Basics of SBA 504 Loan Program
1) What is a CDC?
A Certified Development Company (CDC) is a private entity certified by the U.S. Small Business Administration (SBA) to provide SBA 504 loans. Every prospective CDC must undergo an evaluation process with the SBA before receiving this designation. The key role of the CDC is to assist qualifying businesses in obtaining 504 financing from the SBA in partnership with a private lender — commercial or community bank, credit union or other third party lenders. The SBA requires that a CDC must be the originator of every 504 loan regardless of the type of business, industry or other circumstances.
2) What is an SBA 504 loan and what are the benefits?
The SBA created the 504 loan program in 1980 to provide financing to help small- and medium-sized businesses grow and expand their operations through providing access to capital for owner-occupied commercial real estate, major equipment purchases and energy efficiency projects at below-market interest rates and with low down payments.
Benefits of SBA 504 Loans
• Low down payment: As low as 10% cash down, which frees up working capital for other purposes. Single-purpose facilities or start-up businesses require a slightly higher down payment.
• Long-term, below-market, fixed rates: SBA 504 loans are fixed for 10 or 20 years, fully amortized.
• Only 51% occupancy required for the acquisition of existing properties. Businesses must occupy 60% for new construction.
3) Is my business eligible?
Businesses must fit the following profile:
• For-profit and owner-operated
• Net worth less than $15 million
• After-tax annual income less than $5 million, on average, for the prior two years
• Occupy at least 51% of a building or 60% of a newly constructed property
• Less than 500 employees (for manufacturers)
For businesses using SBA 504 loans for equipment or energy efficiency, the useful life of the equipment must be more than 10 years and the energy efficiency improvements should reduce usage by at least 10%.
The Small Business Jobs Act effective September 27, 2010 revises the eligibility rules for passive income. Businesses that generate revenues from what is essentially rental income, i.e. hair salons, storage unit rentals, solar energy and windmill farms, etc. are now eligible for SBA 504 loans.
4) How can the SBA 504 loan proceeds be used?
The loan proceeds can be used to purchase, renovate or construct commercial real estate, make energy efficiency improvements to buildings, generate renewable energy/fuels, or purchase equipment.

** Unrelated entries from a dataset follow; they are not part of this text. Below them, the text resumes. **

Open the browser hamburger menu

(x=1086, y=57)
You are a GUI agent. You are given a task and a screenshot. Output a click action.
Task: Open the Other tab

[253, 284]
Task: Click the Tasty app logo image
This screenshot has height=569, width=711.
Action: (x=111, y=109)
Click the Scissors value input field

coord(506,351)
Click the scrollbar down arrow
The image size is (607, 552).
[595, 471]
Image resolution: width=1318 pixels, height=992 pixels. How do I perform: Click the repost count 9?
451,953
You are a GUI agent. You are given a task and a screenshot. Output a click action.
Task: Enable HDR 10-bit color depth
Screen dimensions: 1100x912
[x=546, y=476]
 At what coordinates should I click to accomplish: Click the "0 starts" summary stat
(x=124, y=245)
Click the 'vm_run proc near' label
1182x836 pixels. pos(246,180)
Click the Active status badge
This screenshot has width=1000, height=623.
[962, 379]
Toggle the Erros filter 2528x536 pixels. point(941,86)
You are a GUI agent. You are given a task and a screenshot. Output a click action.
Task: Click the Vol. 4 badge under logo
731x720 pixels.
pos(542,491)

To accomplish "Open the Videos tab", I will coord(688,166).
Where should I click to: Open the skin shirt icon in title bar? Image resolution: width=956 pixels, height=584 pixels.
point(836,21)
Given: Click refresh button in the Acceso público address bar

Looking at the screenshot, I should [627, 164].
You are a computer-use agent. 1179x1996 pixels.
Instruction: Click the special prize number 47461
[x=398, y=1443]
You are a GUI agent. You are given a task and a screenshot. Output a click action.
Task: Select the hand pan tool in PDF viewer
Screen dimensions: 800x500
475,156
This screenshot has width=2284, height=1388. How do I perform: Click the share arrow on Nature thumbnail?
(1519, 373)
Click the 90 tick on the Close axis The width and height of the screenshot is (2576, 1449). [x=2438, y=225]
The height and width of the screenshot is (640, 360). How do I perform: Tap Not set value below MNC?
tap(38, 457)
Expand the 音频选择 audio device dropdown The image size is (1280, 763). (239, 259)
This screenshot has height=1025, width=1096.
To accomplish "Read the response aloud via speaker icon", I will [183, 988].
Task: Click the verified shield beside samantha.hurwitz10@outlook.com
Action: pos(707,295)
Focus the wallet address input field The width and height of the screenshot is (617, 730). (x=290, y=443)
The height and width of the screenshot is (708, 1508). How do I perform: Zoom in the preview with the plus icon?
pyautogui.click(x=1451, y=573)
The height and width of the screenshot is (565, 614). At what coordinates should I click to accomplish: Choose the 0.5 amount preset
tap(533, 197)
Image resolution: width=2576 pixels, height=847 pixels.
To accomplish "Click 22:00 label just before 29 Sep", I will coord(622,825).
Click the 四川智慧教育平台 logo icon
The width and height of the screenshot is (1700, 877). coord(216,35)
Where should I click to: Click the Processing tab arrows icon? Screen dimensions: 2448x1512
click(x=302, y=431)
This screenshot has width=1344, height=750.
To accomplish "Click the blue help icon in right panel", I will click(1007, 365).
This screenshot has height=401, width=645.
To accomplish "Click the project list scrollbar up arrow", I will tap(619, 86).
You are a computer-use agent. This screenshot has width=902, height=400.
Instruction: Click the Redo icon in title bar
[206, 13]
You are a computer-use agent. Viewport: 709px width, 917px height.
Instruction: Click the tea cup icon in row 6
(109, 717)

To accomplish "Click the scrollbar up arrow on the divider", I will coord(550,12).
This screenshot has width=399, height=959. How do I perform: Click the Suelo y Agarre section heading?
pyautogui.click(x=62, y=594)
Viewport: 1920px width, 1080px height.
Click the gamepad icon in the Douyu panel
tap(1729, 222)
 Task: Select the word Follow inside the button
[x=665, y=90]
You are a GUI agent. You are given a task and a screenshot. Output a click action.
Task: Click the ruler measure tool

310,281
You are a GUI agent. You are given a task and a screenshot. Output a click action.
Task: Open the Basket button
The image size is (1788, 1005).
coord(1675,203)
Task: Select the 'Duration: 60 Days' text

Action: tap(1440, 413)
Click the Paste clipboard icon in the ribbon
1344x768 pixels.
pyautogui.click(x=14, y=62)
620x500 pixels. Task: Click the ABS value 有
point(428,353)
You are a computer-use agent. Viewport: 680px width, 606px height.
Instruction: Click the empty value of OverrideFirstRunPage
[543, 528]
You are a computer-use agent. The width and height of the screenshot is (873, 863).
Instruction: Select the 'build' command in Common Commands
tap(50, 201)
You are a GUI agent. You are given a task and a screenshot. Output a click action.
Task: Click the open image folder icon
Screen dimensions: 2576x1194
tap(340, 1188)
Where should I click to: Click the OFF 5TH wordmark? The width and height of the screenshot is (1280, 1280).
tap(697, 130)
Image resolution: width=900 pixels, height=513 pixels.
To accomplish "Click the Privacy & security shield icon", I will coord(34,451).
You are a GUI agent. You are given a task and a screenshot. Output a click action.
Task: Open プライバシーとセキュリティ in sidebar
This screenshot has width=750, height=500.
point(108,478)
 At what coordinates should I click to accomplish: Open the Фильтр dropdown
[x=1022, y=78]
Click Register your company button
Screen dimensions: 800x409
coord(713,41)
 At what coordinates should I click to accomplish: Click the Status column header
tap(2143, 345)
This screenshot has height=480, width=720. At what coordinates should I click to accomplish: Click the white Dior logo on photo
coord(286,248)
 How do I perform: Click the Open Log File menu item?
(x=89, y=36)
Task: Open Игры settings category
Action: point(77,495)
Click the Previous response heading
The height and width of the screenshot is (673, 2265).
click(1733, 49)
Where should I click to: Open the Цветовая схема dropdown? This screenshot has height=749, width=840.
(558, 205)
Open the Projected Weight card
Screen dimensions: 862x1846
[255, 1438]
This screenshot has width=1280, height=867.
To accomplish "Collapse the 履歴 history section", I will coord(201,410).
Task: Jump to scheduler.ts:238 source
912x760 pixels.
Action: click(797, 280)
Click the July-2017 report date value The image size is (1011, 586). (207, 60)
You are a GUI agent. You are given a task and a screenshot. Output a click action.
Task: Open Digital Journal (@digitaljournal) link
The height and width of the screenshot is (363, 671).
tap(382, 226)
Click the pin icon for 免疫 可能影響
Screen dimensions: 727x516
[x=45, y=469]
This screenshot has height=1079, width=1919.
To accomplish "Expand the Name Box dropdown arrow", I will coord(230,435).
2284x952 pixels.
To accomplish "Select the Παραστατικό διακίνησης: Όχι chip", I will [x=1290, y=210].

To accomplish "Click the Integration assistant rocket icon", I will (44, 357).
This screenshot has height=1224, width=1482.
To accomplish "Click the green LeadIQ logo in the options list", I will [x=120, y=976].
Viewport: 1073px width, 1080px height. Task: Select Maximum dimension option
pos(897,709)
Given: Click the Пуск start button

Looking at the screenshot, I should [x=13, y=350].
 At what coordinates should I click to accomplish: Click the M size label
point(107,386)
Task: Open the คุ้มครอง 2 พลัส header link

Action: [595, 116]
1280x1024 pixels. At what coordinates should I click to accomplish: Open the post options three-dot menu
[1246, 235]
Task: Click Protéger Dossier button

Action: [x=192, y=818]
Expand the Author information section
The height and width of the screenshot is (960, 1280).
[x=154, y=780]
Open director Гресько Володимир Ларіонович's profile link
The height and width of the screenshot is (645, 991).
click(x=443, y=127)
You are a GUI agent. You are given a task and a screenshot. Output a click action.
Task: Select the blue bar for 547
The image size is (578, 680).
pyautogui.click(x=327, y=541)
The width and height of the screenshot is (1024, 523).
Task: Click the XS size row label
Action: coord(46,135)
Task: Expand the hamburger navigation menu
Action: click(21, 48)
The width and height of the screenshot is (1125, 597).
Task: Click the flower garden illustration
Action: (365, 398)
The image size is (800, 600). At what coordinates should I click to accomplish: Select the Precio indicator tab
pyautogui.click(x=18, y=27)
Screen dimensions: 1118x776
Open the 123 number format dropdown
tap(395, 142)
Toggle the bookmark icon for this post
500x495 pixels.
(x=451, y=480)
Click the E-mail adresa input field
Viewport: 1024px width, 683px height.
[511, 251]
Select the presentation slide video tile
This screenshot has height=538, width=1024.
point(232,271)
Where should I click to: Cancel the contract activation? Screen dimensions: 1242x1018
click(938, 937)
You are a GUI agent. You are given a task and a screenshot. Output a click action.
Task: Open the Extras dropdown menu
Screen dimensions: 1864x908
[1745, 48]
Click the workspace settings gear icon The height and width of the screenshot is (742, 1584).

The Small Business Jobs Act of 2010 initiates a new two-year program that allows SBA 504 loans to be used to refinance up to 90% of real estate loans coming due on owner-occupied commercial properties. Refinancing of up to 125% loan-to-value is permitted with additional collateral or cash injection. This allows refinancing of qualified existing debt without business expansion as was previously required.
5) How are the loans structured?
The SBA 504 loans are typically structured as follows:
Third Party Lender Financing
• First lien or mortgage loan
• Competitive rates and terms
California Lending Partners/SBA
• 10- or 20-year fixed rate loan up to $5.5 million for manufacturers or projects related to energy efficiency; $5 million for other loans
Cash Down Payment
• Borrower contributes a minimum of 10%. Percentage may vary (see #6 below)
6) What size down payment is necessary?
Typically SBA 504 loans provide 90% financing (comprised of CDC and third party lender) and the business owner is required to provide 10% cash down. If the loan is for a single purpose facility OR the business is a start-up, an additional 5% cash injection is required (or 10% if the business is both a single purpose facility and a start-up).
7) What is the maximum size of an SBA 504 loan?
The California Lending Partners/SBA portion can be up to $5.5 million if the business is a manufacturer or the proceeds will be used for an energy efficiency project; there is a $5 million cap for other businesses or purposes. Total project size is typically under $12 million but can be more if the down payment exceeds 10% or if the bank loan is more than half of the entire loan amount.
Rates, Payments and Fees
8) Am I able to prepay my SBA 504 loan?
Yes, the California Lending Partners/SBA portion can be prepaid and the penalty is a declining percentage of the balance for the first five or 10 years depending on whether the loan term is 10 or 20 years.
9) Can I refinance my loan from the third party lender (first mortgage/trust deed or lien) without prepaying my SBA 504 loan?
Yes, the California Lending Partners/SBA 504 loan will then subordinate to a straight refinance of your first mortgage/trust deed loan. The first trust deed generally has a higher interest rate than the SBA 504 loan which may make this an attractive option. Cash-out may be allowed if the proceeds are used for building improvements.